Despite having been a member of Malaysian rasta cliques for a decade, Joe does not actually know any Malaysians who follow the Rastafarian religion strictly.
“The ones I know are not here in Malaysia. So I’m getting more knowledge about reggae, Rastafarians and dreadlock from these guys. I know many friends that only take Rastafarian as their way of life, just sending good words and vibes to each other.
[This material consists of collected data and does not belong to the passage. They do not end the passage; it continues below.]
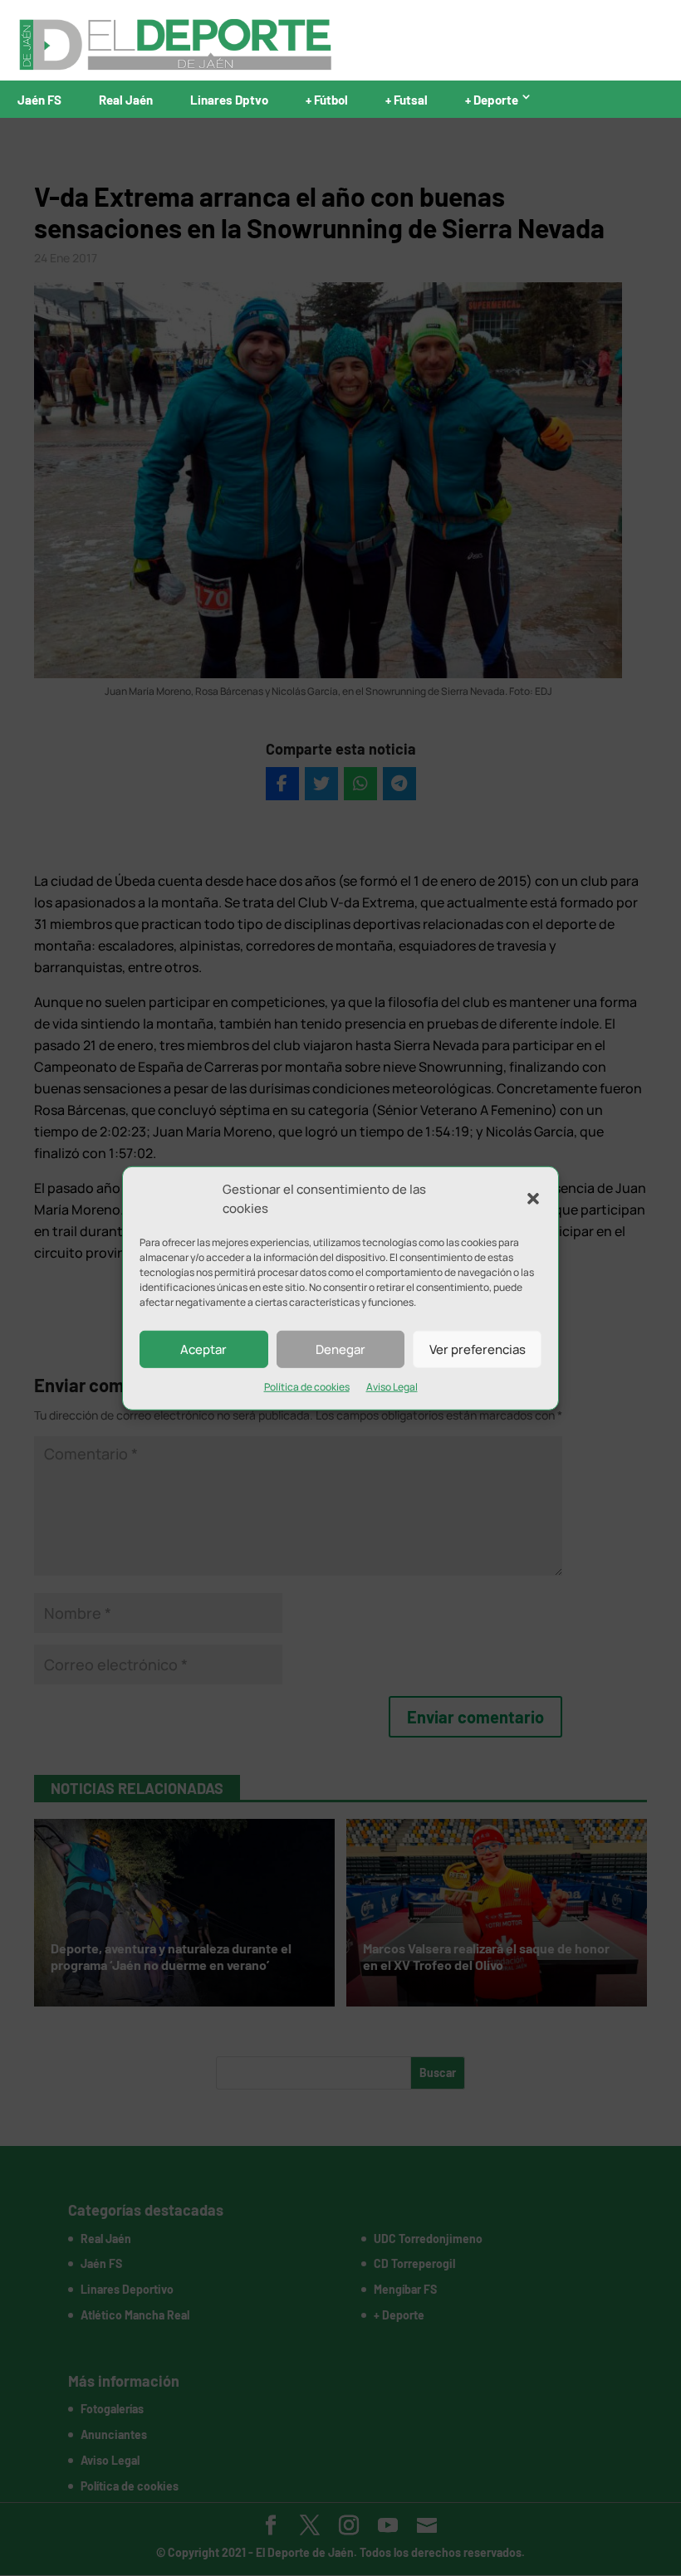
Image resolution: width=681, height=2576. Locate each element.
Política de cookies (307, 1387)
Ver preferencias (477, 1348)
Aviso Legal (392, 1387)
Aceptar (203, 1348)
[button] (533, 1198)
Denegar (340, 1348)
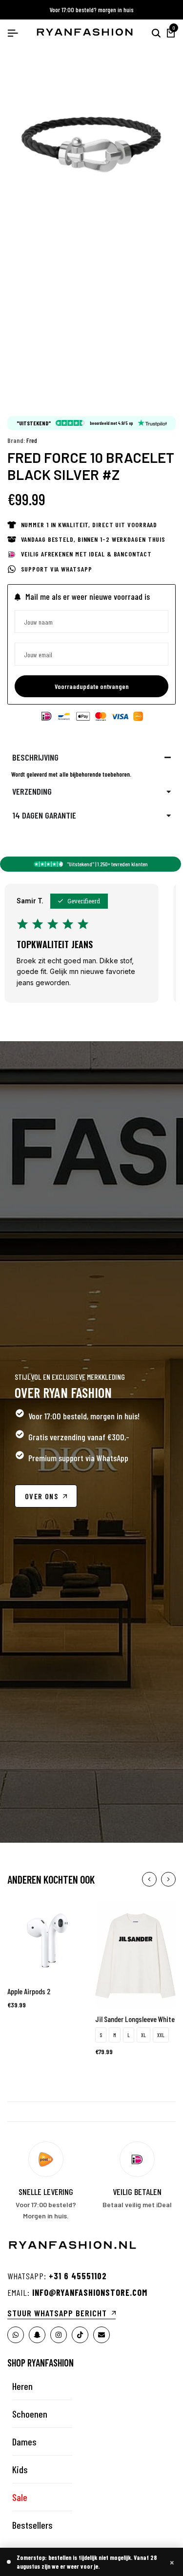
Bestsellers (32, 2525)
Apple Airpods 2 (29, 1991)
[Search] (156, 33)
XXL (160, 2035)
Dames (24, 2441)
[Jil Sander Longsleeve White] (135, 1953)
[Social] (15, 2335)
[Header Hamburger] (12, 32)
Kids (20, 2469)
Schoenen (29, 2414)
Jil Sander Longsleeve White (135, 2018)
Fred (31, 440)
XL (143, 2035)
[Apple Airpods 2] (47, 1939)
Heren (22, 2386)
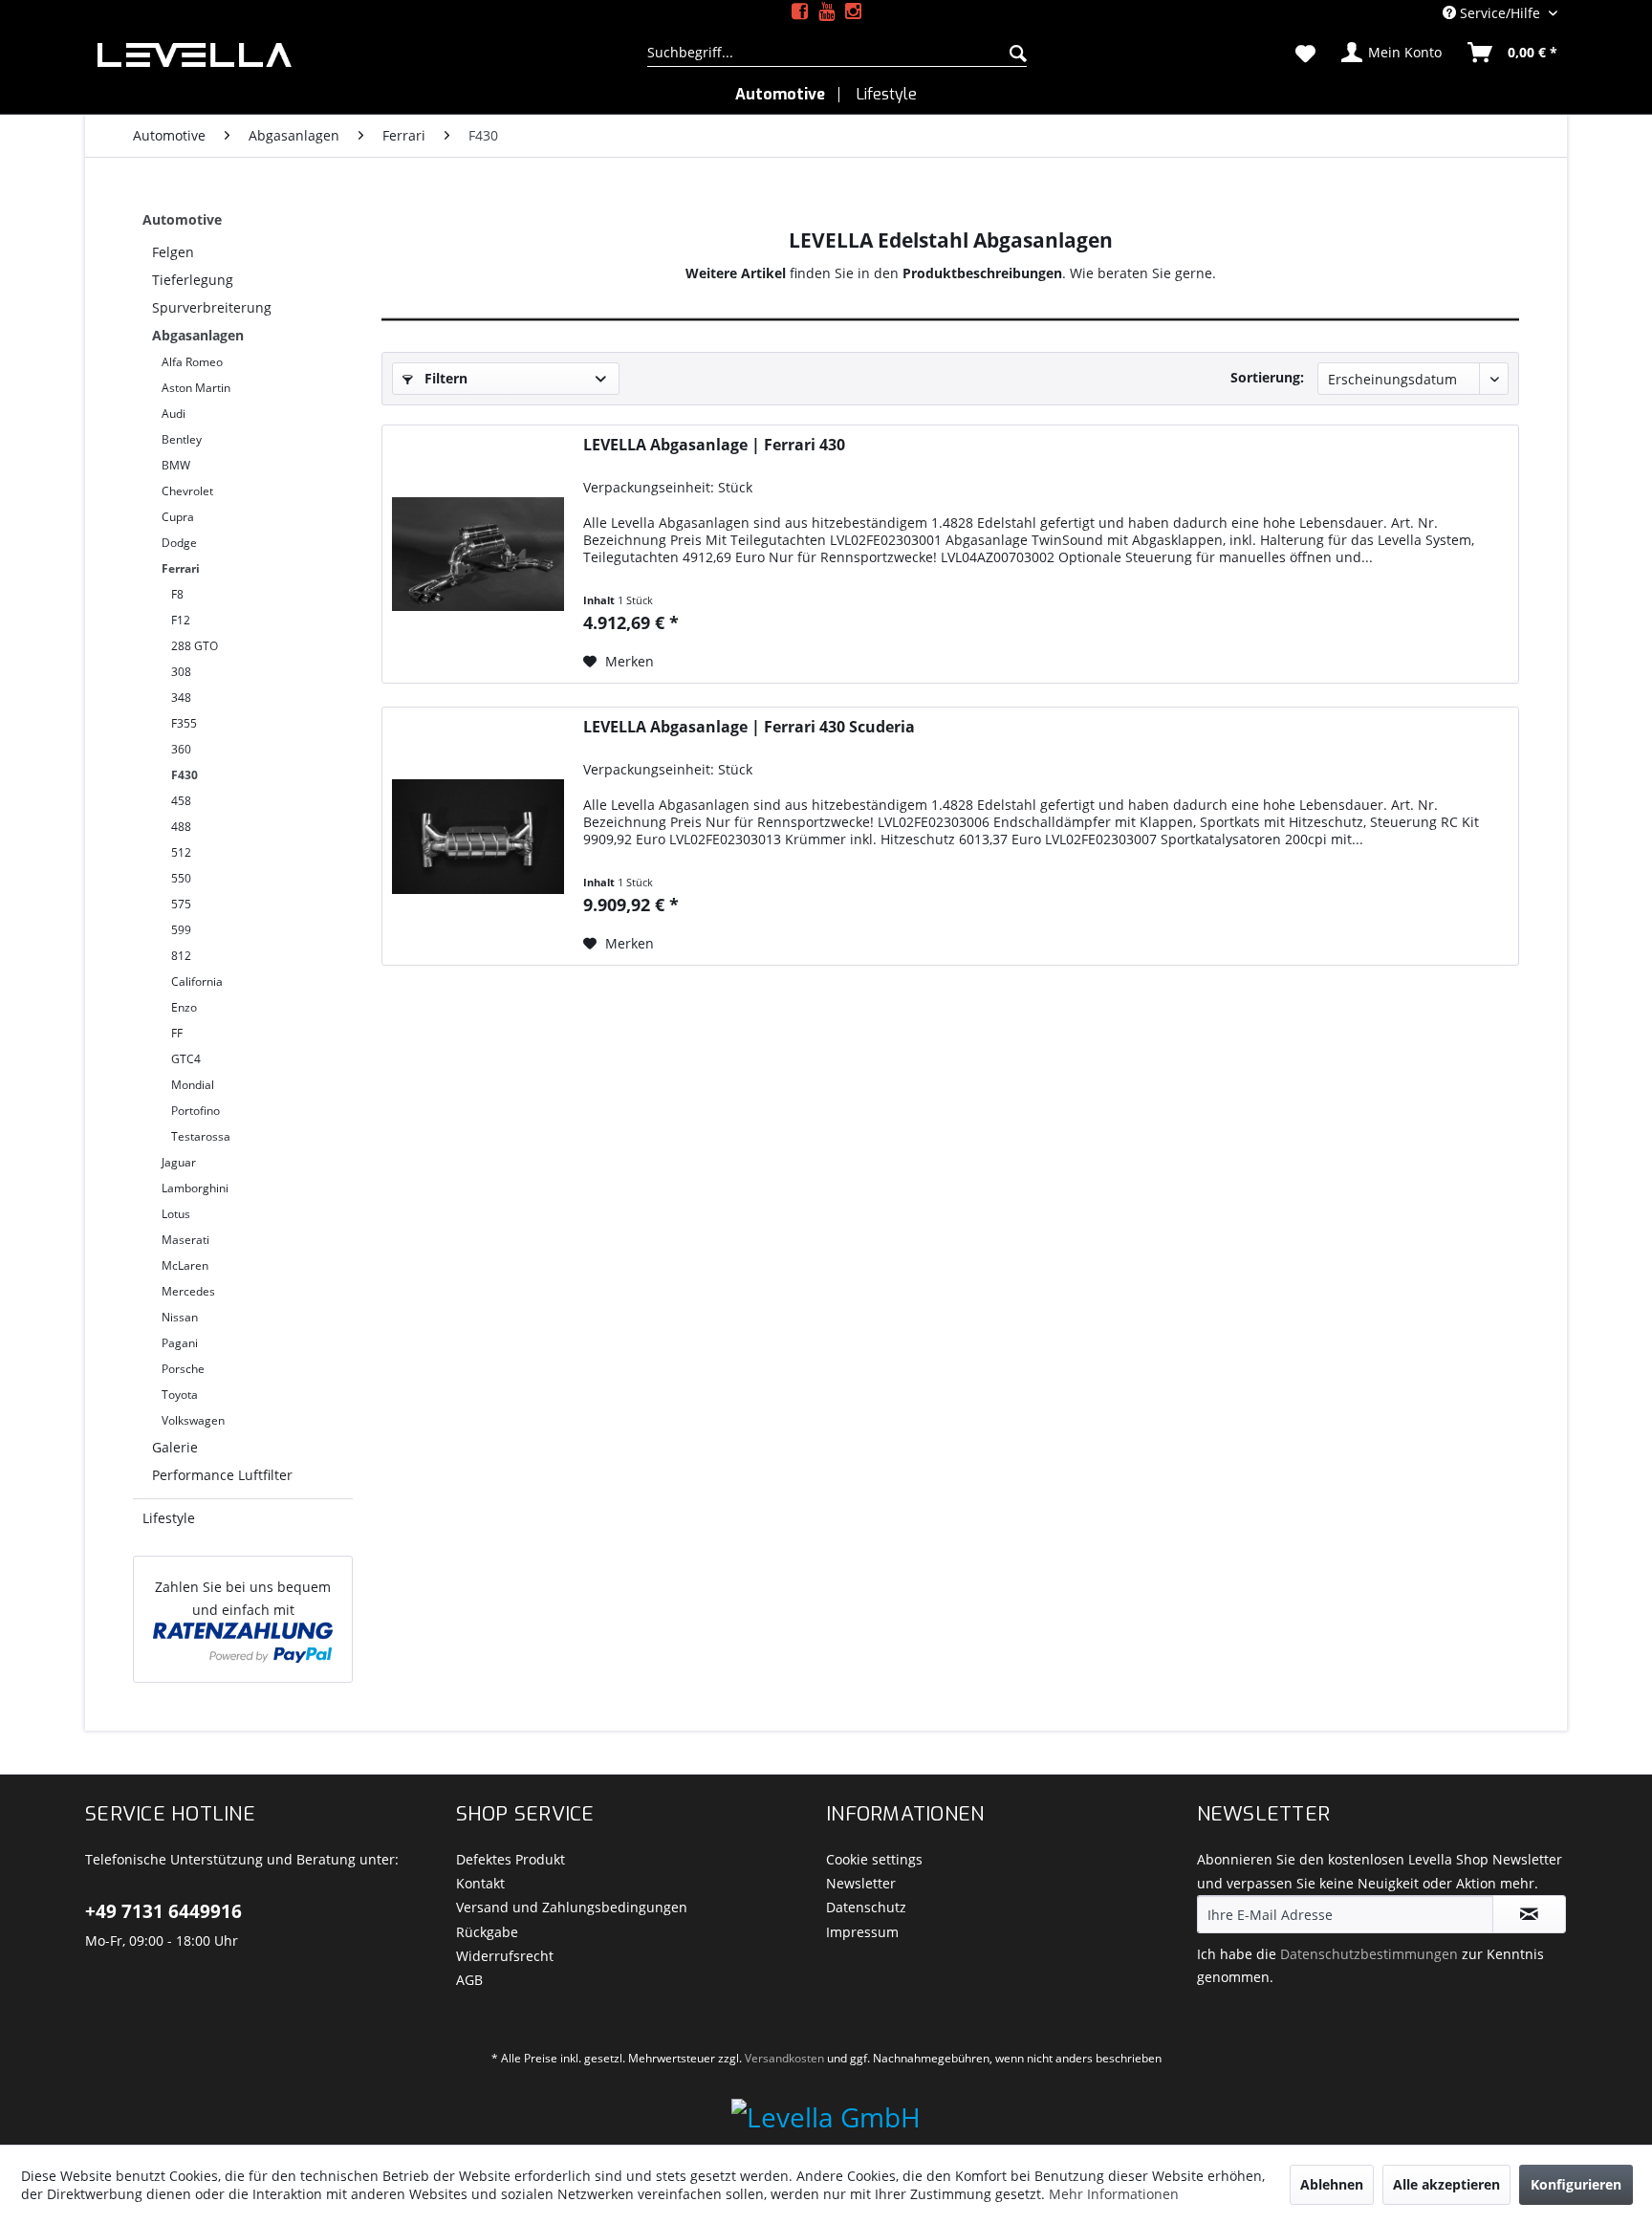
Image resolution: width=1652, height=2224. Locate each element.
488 (181, 826)
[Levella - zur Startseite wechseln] (348, 54)
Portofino (195, 1110)
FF (177, 1033)
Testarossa (200, 1136)
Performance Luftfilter (222, 1475)
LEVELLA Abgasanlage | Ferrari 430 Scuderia (749, 727)
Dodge (179, 542)
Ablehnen (1331, 2184)
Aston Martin (196, 388)
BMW (176, 465)
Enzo (184, 1007)
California (197, 981)
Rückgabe (487, 1932)
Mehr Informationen (1114, 2194)
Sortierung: (1267, 377)
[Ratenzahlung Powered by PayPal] (243, 1642)
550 (181, 878)
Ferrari (181, 568)
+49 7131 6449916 (163, 1911)
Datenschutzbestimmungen (1369, 1954)
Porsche (183, 1369)
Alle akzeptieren (1446, 2184)
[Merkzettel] (1305, 52)
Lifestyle (168, 1518)
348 (181, 697)
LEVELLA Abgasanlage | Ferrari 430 (714, 445)
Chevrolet (187, 491)
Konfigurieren (1576, 2184)
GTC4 (186, 1059)
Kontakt (480, 1883)
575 (181, 904)
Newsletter (861, 1883)
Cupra (178, 517)
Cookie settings (874, 1859)
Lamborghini (195, 1188)
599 (181, 930)
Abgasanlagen (198, 335)
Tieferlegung (192, 280)
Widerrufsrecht (505, 1956)
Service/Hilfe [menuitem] (1500, 13)
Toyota (180, 1394)
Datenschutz (866, 1907)
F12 (180, 620)
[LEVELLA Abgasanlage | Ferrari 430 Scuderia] (478, 836)
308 (181, 672)
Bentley (182, 439)
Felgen (173, 252)
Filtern (444, 378)
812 (181, 956)
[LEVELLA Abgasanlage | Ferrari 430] (478, 554)
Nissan (180, 1317)
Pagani (180, 1343)
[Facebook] (800, 12)
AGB (469, 1980)
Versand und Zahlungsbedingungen (571, 1907)
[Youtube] (826, 12)
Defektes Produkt (510, 1859)
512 (181, 852)
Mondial (192, 1085)
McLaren (185, 1265)
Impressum (862, 1932)
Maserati (185, 1240)
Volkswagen (193, 1420)
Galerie (175, 1447)
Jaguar (179, 1162)
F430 (184, 775)
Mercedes (188, 1291)
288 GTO (194, 646)
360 (181, 749)
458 (181, 801)
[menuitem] (837, 52)
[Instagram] (853, 12)
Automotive (182, 219)
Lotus (176, 1214)
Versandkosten (784, 2058)
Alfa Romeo (192, 362)
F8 (177, 594)
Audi (173, 413)
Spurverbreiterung (212, 307)
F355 (184, 723)
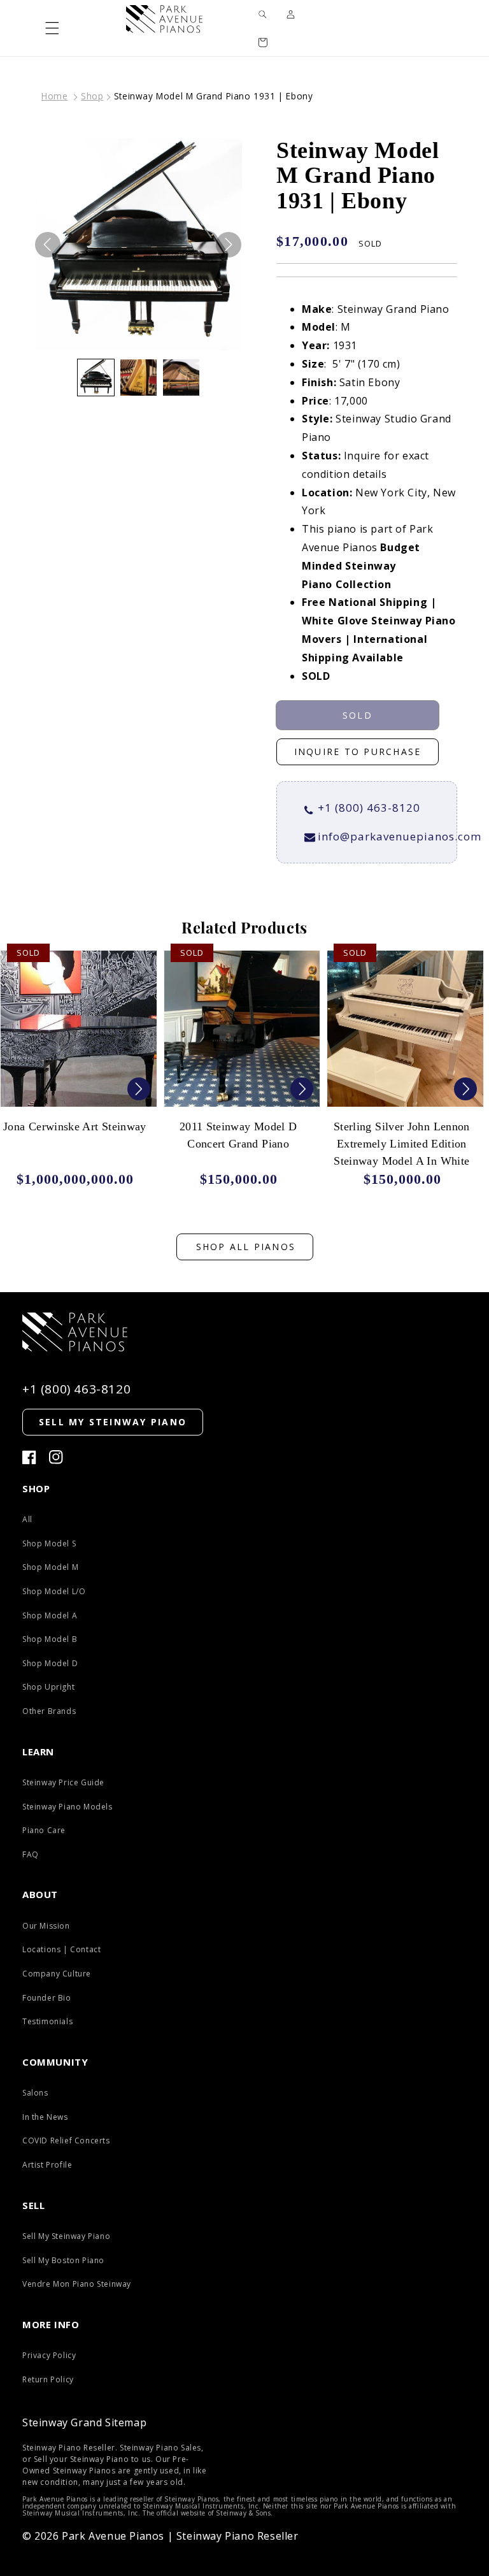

As for the various pubs and stalls around KL that use the reggae/Rasta moniker, Joe has this to say: “Our band has played in some reggae bars in KL; the place looks reggae, but they play hip/hop and rock ‘n’ roll songs so that takes away from the ‘reggaeness’ of the place. There are also places like Babylon Bar in Langkawi which is run by fellow dreadlockers and they have lots of real reggae influences. It helps that it’s next to the beach and on the island! You can tell reggae is definitely growing here in Malaysia; some of them can feel the vibes.”
A future for Rasta?
Despite some claims that Rastafarians number around a million worldwide, there really does not seem to be that many. Even in Jamaica, the cradle of Rastafarianism, only around 20,000 people identified it as their religion in the last census (2001), while the number of Rastafarians in Ethiopia is believed to number only 200 or so (Selassie was deposed in 1974 when the new government confiscated all but 11ha of their commune).
There are small pockets and communities spread throughout the Caribbean as well as in Britain and the United States, but it is possible that the heydey of the Rastafarian religion has come and gone. What is certain, however, is that the music, cultural icons and simple messages of peace and love have made a permanent mark on our collective consciousness.